I held back a smile. "Let's call them… apology accepted."

"Do you mean it?" Kili asked, almost unwilling to believe me. "I would not mind if you kick me again. To get even."

"Don't tempt me," I said, giving him a look.

Kili regarded me with wide eyes. I had a feeling he hadn't expected this to go well. Hell. Neither had I. We stood there a bit longer, me, holding my wilting flowers, and Kili, shuffling his boots into the snow.

"Well…"

"Yeah," I said.

"Do you not have somewhere…?"

"Yeah. I should get going."

"Alright."

"Thanks for the…" I waved the flowers.

"You are welcome!" he blurted. "It was nothing, really. I saw them growing wild and thought of your hair. It was last minute."

"Ah."

"Hm..."

My gaze wandered around idly.

Yep. Thiiis was awkward.

"Well, I'm gonna be late," I said dismissively, making my way to the doors.

"Of course. Sorry to have kept you!"

"S'fine. Are you… going to stay here?" I asked. Yeah, I probably shouldn't have asked.

Kili cast a look around the courtyard and shook his head. "No, I'd—I should probably join you. In the hall. I need to get more practice in," he told me, gesturing to the bow slung over his shoulder. "For the Quest."

"Right, because you're such a bad shot," I teased.

When he realized I was joking, he smiled. "You were watching me then?" he asked, adopting a somewhat cocky expression.

I rolled my eyes. "Don't flatter yourself. I was just making sure a stray arrow didn't fly my way."

Kili looked legitimately stunned and actually stopped in the corridor. "You do not honestly think I would have attacked you, do you?"

Now that he said it, and he looked so hurt by my semi-serious jab, I felt a little bad. "I… no, not really."

"Because I would never," he stressed, as if I had questioned his honor. I guess, in a way, I had. Accusing him of wanting to attack a woman. In a culture where woman were respected and treasured like none other. Whoa, way to guilt trip me, Puppy Eyes.

"I know," I sighed, walking again. "Sorry, I didn't really mean it. I just… I've been in a funk lately." That somewhat had to do with you.

"A… what?"

"A bad mood."

"Oh… Was I the cause…?" he asked after a silence.

"No. No, I just… I dunno."

"I could," Kili began, then trailed off.

"What?"

He hesitated. "I could teach you some archery, if you want."

"Really?"

"It may be wise for you to learn. Especially after seeing your skill with a sword…" he added.

"What about my skill?" I asked tersely.

Kili held his hands up, defensively. "Nothing. Just that it may prove difficult enough for you to fell a tree, let alone an opponent that's not standing still."

"Why you!"

"I only speak the truth!" Kili laughed, moving away before I could smack him. "I'm not saying that you cannot improve! Simply that you will have to improve if you want to stand a chance against a seasoned opponent such as myself."

"You just wait," I told him. "A little more practice and I'll be able to knock you on your back end without kicking you."

Kili smiled. "It is a shame we'll part ways come tomorrow. I would have liked to see that."

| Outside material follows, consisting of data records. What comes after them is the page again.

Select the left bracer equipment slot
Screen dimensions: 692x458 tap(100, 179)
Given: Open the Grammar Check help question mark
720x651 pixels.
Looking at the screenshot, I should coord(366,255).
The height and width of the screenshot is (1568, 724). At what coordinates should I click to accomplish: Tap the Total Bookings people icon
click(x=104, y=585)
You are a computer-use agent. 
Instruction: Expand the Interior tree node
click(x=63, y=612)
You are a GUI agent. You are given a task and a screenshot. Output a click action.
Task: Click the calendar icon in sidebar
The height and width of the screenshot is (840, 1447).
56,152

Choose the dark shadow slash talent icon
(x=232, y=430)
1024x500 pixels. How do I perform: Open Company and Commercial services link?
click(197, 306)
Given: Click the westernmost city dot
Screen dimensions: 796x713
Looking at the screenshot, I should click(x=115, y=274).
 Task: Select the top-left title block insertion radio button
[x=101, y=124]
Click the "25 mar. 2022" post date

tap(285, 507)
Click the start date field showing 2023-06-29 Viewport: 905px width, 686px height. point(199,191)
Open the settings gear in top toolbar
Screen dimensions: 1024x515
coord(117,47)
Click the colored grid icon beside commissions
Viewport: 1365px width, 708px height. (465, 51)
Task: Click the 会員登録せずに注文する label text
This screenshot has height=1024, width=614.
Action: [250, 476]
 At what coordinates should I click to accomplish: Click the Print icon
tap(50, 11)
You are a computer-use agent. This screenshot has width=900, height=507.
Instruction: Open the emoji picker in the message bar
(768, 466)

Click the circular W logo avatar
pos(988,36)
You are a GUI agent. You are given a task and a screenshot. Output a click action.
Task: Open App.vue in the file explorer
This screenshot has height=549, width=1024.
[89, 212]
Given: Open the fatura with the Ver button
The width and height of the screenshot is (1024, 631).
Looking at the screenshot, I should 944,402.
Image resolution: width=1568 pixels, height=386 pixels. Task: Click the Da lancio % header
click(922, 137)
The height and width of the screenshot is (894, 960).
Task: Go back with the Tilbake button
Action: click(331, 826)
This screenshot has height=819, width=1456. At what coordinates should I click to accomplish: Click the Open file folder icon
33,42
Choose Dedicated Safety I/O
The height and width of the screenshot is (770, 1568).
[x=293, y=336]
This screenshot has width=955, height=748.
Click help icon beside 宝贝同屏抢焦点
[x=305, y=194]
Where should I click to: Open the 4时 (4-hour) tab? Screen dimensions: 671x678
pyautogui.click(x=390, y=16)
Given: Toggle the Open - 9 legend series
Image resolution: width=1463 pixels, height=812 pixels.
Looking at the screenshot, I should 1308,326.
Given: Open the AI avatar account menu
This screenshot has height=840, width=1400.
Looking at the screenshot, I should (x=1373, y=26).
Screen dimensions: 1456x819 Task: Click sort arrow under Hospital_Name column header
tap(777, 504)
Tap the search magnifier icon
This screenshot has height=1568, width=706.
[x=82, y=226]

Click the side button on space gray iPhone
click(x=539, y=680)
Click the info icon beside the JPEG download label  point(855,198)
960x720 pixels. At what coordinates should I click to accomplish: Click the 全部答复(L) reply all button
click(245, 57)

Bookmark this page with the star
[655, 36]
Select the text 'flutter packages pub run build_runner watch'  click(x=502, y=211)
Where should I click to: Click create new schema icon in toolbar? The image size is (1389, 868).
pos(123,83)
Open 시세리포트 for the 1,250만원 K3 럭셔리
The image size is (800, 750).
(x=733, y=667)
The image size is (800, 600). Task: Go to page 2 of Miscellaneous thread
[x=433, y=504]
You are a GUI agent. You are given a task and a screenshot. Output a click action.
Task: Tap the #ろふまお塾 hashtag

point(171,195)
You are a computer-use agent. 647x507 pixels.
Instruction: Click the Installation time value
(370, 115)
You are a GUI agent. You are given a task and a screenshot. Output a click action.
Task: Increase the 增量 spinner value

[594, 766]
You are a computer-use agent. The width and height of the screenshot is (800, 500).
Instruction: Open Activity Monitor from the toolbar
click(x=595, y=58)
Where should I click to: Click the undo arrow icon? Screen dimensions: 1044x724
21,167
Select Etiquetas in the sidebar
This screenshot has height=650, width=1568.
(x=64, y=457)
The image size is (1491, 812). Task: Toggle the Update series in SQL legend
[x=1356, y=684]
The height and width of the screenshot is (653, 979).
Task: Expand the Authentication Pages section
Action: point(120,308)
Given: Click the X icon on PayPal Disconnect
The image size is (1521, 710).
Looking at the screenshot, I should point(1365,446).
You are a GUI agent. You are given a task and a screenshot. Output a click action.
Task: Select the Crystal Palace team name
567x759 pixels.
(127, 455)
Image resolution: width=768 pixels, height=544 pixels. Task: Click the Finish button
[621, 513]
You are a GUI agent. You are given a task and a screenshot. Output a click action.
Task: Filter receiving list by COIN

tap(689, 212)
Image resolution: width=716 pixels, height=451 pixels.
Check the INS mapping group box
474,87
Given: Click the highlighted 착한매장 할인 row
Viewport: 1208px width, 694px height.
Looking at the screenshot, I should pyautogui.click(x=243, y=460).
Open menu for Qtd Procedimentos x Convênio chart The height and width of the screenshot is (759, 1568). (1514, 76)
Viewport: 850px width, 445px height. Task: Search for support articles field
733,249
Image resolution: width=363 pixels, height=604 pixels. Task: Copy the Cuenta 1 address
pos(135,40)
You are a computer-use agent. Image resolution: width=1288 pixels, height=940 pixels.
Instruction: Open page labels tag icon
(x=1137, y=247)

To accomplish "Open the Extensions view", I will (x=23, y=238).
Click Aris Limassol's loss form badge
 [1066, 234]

"Oh, right. I almost forgot…" I said. Gandalf and I were leaving next morning. "Well, you get off this time."

"I am incredibly relieved," he said, pulling open the doors of the sparring hall.

I hid my grin as I walked past him. Won't he be surprised when he finds me at Bag End in a few days' time...


Footnotes:

1) I know the resolution for the "fight" between Em and Kili came rather fast. I considered drawing it out into the Quest but figured it was unnecessary drama. Also, I think both of them would want to make up as soon as possible since from Em's POV, she didn't want Kili pissed off at her during the journey and from his POV, he thought that that was the last they'd see of each other and didn't want it to end on a bad note. It just seemed logical to me.